The Charger Blog

University’s Staff Therapy Dog Continues to Bring Comfort – Remotely

By connecting with students on Instagram, Brue, a member of the University's Counseling and Psychological Services team, is still making students smile while endeavoring to give them a sense of calm as they adjust to the impact of the coronavirus global pandemic and learning remotely for the remainder of this semester.

March 23, 2020

By Renee Chmiel, Office of Marketing and Communications

Image of Brue.
Brue is an animal-assisted therapy specialist.

He and his "mom," Christine Pitotti, LPC, a staff clinician in the University's Counseling and Psychological Services Office, want students to know that even as the impact of COVID-19 has disrupted everyone’s daily lives, they have support.

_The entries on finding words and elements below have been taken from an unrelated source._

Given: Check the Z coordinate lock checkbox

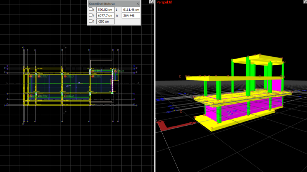Looking at the screenshot, I should click(x=91, y=21).
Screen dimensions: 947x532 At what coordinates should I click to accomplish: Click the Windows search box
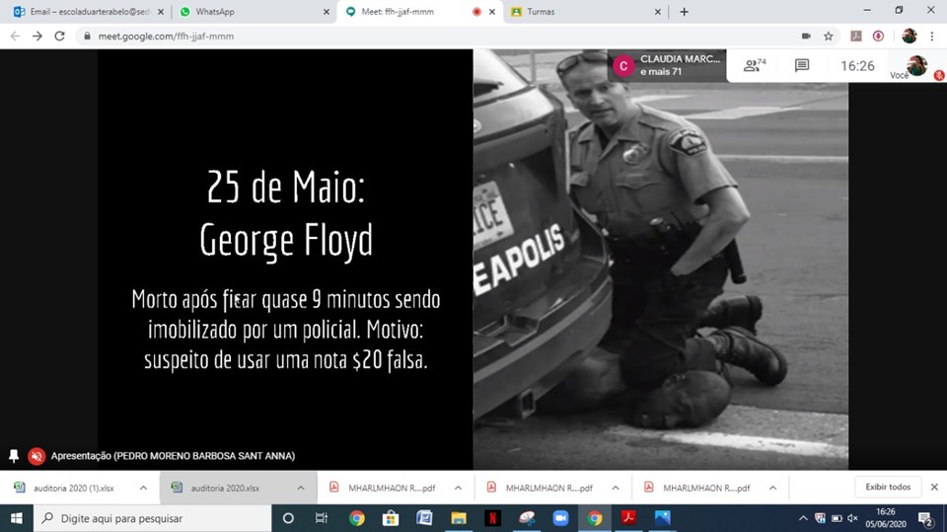150,518
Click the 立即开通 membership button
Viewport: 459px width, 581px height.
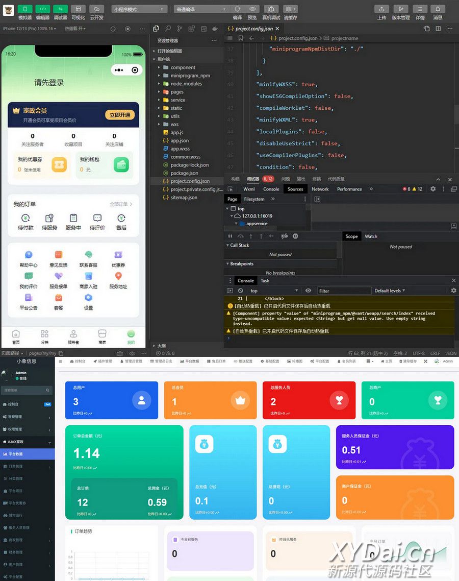pyautogui.click(x=120, y=115)
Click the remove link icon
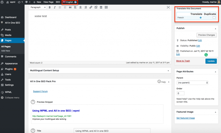 [x=96, y=7]
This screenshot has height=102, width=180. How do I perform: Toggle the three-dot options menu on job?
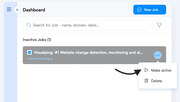click(158, 55)
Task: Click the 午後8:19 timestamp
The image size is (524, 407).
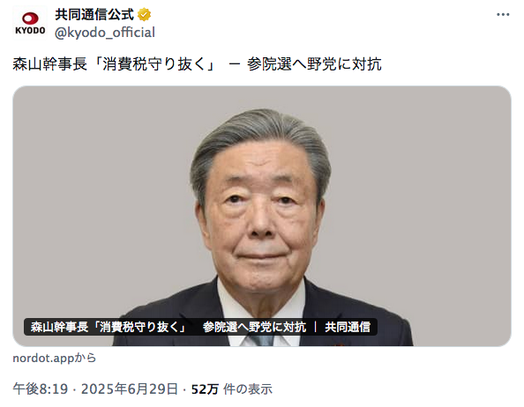Action: (x=40, y=389)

Image of Brue, the University's staff therapy dog.
Brue, the University's staff therapy dog.

"I want them to know they aren't alone in this," said Pitotti. "I hope Brue will be a reminder that while the news may be heavy and anxiety-provoking at times, there is still an abundance of goodness and positivity to take in."

An animal-assisted therapy (AAT) specialist, Brue is typically available to students on campus, where he is involved with individual therapy sessions, group counseling, and outreach activities on campus, such as visiting residence halls, attending health fairs, and visiting departments and events.

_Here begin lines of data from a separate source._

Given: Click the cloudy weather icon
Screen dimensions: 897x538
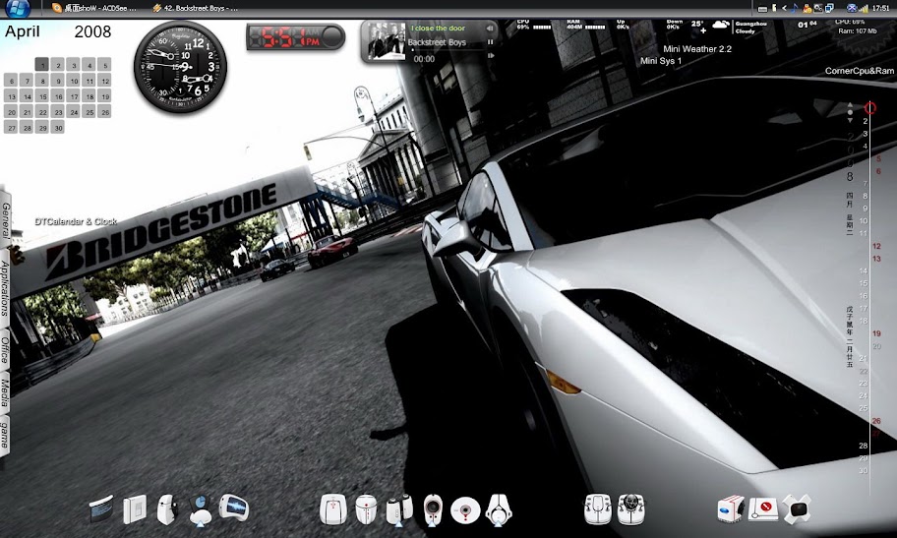Looking at the screenshot, I should click(722, 25).
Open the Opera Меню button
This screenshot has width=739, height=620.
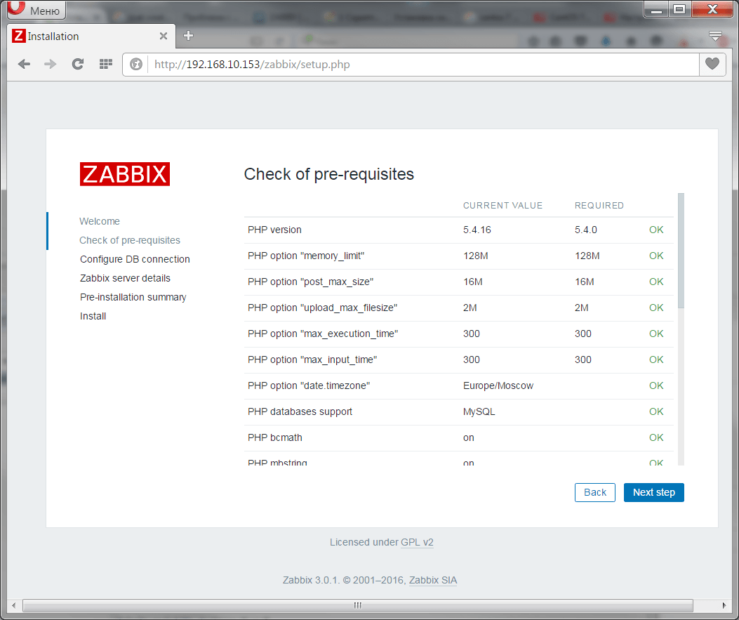tap(36, 10)
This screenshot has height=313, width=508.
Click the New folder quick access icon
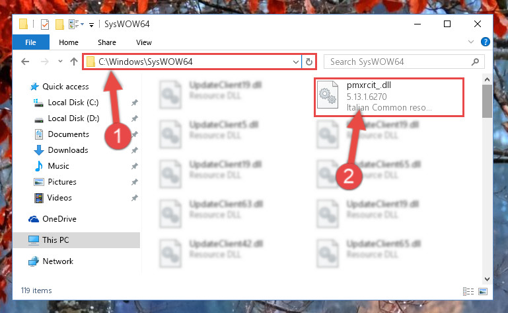pyautogui.click(x=59, y=24)
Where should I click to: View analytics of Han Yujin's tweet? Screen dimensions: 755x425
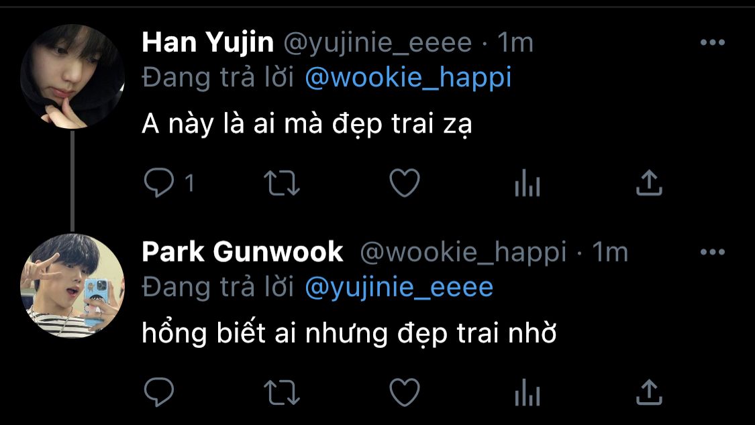(527, 183)
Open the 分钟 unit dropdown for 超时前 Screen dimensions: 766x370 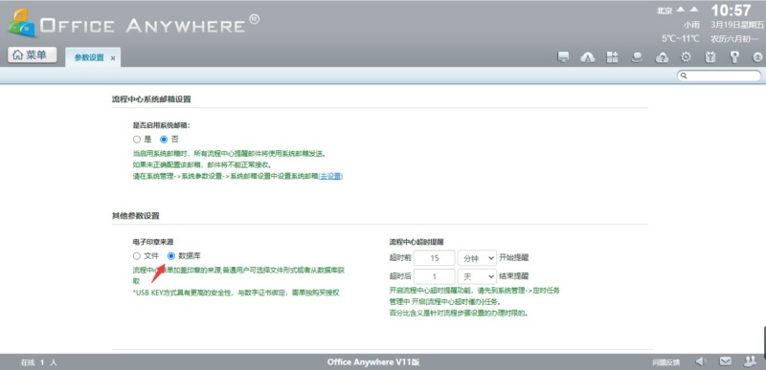coord(477,258)
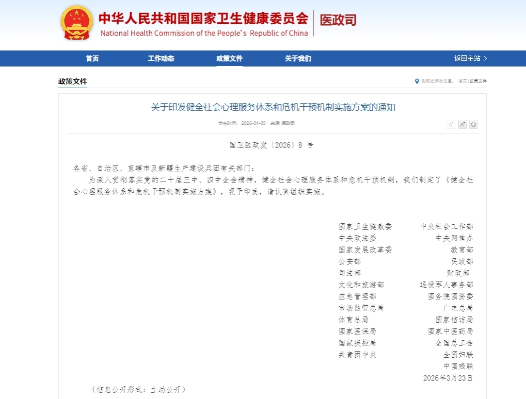The height and width of the screenshot is (399, 526).
Task: Open the 关于我们 tab
Action: coord(297,58)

"In times of crisis and adversity, and now with major changes in students’ routine and environment, Brue represents a steady and reliable presence," said Charles Anderson, Ph.D., ABPP, director of Counseling and Psychological Services. "He reminds students to have fun, take care of themselves, and reach out for help when they need to."

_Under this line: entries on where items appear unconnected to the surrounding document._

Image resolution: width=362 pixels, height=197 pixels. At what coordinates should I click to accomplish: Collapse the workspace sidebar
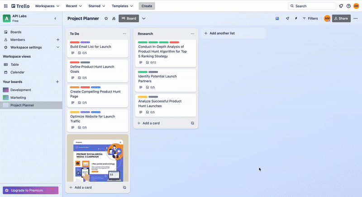point(55,19)
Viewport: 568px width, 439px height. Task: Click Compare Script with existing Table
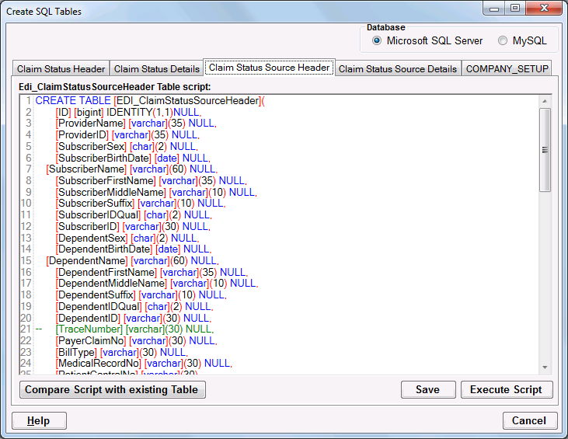pos(113,389)
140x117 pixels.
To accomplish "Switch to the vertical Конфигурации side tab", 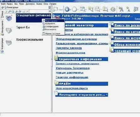I will tap(2, 45).
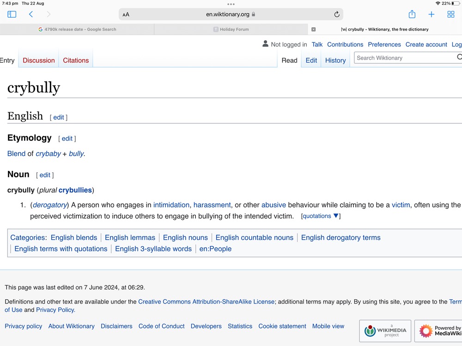Follow the crybaby etymology link
The image size is (462, 346).
tap(48, 154)
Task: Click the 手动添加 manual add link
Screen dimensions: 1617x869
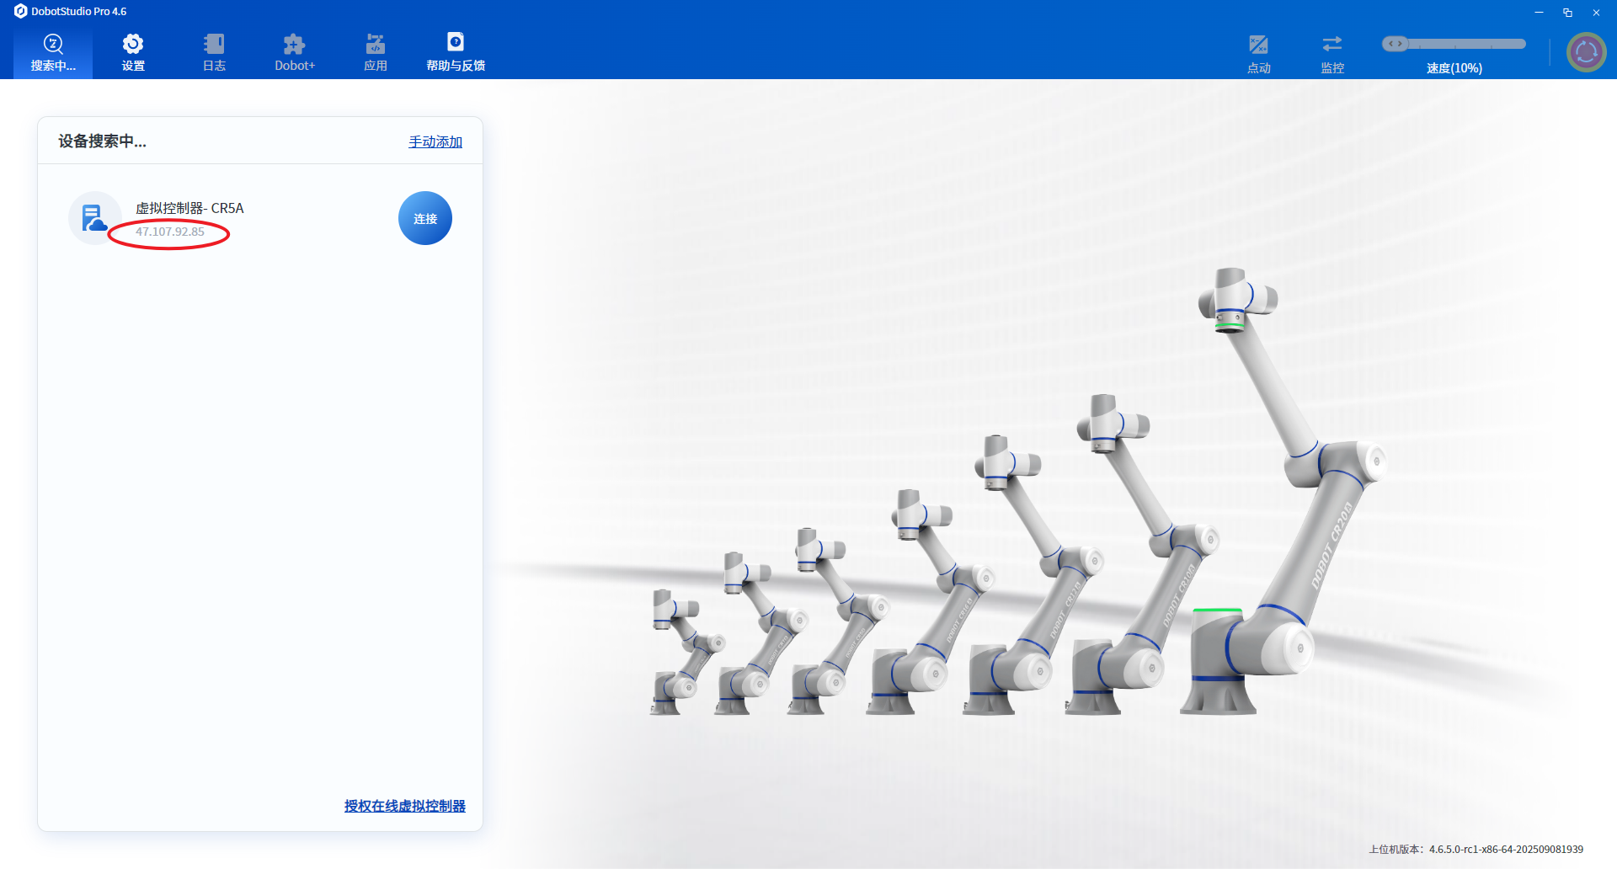Action: [x=435, y=141]
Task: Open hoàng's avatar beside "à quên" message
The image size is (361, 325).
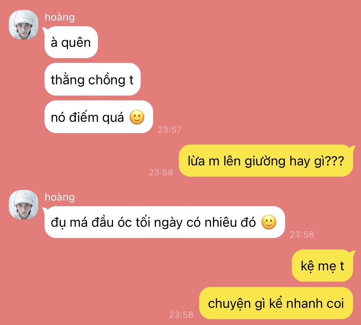Action: click(x=24, y=25)
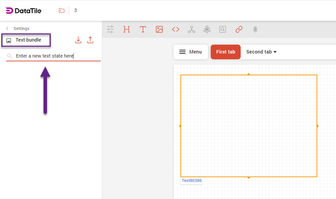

"Brue never hesitates to ask for what he needs, whether it’s treats, dinner, belly rubs, walks, or snuggles," Anderson continued. "Students should follow his example in making sure they are getting what they need from friends, family, health professionals, and the University."

Image of Collin Hill and Logan Hill.
Brue on campus.

Although students who connect with Brue online can’t pet him, they can watch him be his cute and lighthearted self. Brue is hosting Q&A sessions with students through his Instagram story, he’s providing photo and video updates, and he is maintaining a daily presence online.

As the semester continues, Brue may offer additional ways for students to connect, such as Brue Trivia or an Instagram Live with Brue. Pitotti hopes he can reach as many students as possible online, and she says he looks forward to connecting with everyone in person when they return to the campus.

Image Brue.
The University's staff therapy dog, Brue.

"Being able to share Brue with the campus community is one of the most joyful parts of my job," said Pitotti. "We feel so lucky to have a community that has welcomed us with so much love over the past year that Brue and I have been a part of the team. We love to connect virtually, and once we're back on campus, if you see Brue walking around, don't hesitate to come say hi and give him some pets."